Alan Grayson always tells it like it is. The rich do not trickle their Bush tax cuts down to employees. They put the money into villas and Mercedes Benz E-Class cars and bottles of Chateau D'Yquem wine.
Alan Grayson (D-Florida) wants everyone to know that he is not in favor of extending the Bush cuts for the wealthy, which would average out to about $83,347 a year for each person in the top 1 percent of the U.S. income bracket. To drive his point home, he made a list for lawmakers on the House floor Wednesday night of the many ways those "high and mighty" individuals making an average of $1.4 million a year will be able to use that extra cash.

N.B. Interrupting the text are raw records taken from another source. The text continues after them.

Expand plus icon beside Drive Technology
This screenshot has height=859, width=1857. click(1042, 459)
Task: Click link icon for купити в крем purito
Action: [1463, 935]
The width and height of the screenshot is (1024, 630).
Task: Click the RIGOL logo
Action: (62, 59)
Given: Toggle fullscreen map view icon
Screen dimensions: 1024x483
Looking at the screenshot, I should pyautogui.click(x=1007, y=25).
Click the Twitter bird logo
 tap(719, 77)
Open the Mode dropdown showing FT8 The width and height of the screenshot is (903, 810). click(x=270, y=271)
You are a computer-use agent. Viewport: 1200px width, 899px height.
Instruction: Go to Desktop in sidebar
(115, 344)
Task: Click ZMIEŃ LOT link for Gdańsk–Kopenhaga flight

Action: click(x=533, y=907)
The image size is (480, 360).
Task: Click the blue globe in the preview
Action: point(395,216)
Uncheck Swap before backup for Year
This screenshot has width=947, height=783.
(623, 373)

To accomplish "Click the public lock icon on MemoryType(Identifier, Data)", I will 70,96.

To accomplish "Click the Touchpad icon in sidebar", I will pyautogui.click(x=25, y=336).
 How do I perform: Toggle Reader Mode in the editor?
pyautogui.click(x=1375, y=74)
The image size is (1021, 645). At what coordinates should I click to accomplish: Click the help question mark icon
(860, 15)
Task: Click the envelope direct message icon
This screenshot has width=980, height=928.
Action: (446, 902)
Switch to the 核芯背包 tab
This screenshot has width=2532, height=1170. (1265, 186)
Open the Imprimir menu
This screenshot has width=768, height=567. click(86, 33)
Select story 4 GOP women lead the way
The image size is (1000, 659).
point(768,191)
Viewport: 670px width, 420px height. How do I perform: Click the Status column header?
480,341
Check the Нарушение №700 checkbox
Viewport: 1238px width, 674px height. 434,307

"Here's one possibility: they can buy an $83,000 Mercedes Benz E-Class car, not just once, but every single year for the next decade," he said. "And each year, when they get tired of their brand new Mercedes Benz E-Class car, they can just give it to somebody 'cause they can afford another one. They can give it to a spouse, a sister, a son, a daughter -- anybody. Every single year for the next 10 years, the Republican tax plan is to give millionaires enough money for a Mercedes Benz."
Other things rich people can buy with those tax cuts, Grayson said, include a $64,000 Hermés bag, a bottle of Chateau D'Yquem wine from 1787, 20,000 jars of "their favorite mustard" Grey Poupon, and 800 luxury cigars, each of which they could light with a $100 bill.